A high-density linkage map for Astyanax mexicanus using genotyping-by-sequencing technology.

The Mexican tetra, Astyanax mexicanus, is a unique model system consisting of cave-adapted and surface-dwelling morphotypes that diverged >1 million years (My) ago. This remarkable natural experiment has enabled powerful genetic analyses of cave adaptation. Here, we describe the application of next-generation sequencing technology to the creation of a high-density linkage map. Our map comprises more than 2200 markers populating 25 linkage groups constructed from genotypic data generated from a single genotyping-by-sequencing project. We leveraged emergent genomic and transcriptomic resources to anchor hundreds of anonymous Astyanax markers to the genome of the zebrafish (Danio rerio), the most closely related model organism to our study species. This facilitated the identification of 784 distinct connections between our linkage map and the Danio rerio genome, highlighting several regions of conserved genomic architecture between the two species despite ~150 My of divergence.
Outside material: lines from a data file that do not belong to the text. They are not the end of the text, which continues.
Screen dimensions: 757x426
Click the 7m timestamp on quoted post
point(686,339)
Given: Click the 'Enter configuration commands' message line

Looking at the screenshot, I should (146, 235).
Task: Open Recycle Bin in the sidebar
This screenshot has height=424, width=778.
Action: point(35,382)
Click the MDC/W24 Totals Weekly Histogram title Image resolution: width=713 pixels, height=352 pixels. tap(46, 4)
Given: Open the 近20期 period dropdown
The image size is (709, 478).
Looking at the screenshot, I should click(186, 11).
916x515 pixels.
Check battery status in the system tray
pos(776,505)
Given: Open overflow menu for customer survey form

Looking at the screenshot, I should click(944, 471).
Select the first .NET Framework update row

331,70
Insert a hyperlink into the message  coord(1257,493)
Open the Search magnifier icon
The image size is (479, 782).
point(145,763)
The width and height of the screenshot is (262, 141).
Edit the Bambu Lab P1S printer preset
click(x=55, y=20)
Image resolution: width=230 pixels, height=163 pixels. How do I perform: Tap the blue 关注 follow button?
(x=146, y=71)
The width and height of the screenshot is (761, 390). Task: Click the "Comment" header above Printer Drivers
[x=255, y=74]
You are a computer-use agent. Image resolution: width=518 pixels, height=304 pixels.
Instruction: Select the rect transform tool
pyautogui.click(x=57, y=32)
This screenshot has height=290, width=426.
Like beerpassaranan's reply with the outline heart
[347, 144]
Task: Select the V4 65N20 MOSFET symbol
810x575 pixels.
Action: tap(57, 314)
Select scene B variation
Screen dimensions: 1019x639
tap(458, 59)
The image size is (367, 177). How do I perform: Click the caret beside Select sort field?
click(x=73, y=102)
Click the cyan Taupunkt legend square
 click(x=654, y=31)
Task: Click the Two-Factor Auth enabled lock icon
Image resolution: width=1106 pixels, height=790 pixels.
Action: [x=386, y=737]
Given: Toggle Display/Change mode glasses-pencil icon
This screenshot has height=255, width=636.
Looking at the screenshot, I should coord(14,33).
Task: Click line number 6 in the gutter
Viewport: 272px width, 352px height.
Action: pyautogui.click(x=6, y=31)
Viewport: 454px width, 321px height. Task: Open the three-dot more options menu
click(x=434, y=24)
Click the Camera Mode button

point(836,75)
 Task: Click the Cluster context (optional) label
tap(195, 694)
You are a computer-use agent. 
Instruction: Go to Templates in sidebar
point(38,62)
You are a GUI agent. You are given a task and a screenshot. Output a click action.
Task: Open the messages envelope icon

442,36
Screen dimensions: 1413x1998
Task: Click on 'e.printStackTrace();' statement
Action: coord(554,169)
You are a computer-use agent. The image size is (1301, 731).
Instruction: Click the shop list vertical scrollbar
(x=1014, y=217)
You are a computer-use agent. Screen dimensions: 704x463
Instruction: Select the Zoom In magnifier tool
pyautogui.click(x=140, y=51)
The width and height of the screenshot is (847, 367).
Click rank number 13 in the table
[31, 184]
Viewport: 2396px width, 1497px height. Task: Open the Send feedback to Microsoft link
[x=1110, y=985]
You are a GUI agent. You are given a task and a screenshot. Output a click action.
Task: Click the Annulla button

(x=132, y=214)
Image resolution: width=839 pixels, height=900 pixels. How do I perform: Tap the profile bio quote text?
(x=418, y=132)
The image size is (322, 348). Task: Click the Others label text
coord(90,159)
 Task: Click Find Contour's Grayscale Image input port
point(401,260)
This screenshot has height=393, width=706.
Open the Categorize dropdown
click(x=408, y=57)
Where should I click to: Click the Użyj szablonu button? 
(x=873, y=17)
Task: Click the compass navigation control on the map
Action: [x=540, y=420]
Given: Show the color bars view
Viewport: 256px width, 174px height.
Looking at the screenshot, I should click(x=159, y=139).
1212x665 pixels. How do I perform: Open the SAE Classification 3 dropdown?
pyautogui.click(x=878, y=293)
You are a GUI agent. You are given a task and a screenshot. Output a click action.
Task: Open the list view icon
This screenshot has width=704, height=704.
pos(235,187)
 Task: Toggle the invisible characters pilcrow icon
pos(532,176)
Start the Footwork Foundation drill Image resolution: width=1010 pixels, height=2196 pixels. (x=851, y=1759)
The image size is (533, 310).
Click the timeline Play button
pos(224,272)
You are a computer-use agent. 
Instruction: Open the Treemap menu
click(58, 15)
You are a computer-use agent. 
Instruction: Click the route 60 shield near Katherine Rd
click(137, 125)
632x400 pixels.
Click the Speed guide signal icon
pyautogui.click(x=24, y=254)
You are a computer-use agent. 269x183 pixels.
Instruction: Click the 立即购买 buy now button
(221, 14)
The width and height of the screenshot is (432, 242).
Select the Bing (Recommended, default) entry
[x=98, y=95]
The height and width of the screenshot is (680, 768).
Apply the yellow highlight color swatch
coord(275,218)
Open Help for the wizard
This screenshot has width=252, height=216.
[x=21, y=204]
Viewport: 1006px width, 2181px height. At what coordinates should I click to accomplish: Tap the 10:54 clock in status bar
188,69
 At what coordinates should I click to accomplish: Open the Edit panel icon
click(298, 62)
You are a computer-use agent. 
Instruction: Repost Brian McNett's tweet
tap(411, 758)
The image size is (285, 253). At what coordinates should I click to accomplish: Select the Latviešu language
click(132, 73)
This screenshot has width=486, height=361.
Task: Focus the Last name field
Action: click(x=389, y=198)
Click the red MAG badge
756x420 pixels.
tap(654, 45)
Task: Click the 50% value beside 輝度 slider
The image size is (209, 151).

Using a Mendelian cave-associated trait as a proof-of-principle, we successfully recovered the genomic position of the albinism locus near the gene Oca2. Further, our map successfully informed the positions of unplaced Astyanax genomic scaffolds within particular linkage groups. This ability to identify the relative location, orientation, and linear order of unaligned genomic scaffolds will facilitate ongoing efforts to improve on the current early draft and assemble future versions of the Astyanax physical genome. Moreover, this improved linkage map will enable higher-resolution genetic analyses and catalyze the discovery of the genetic basis for cave-associated phenotypes.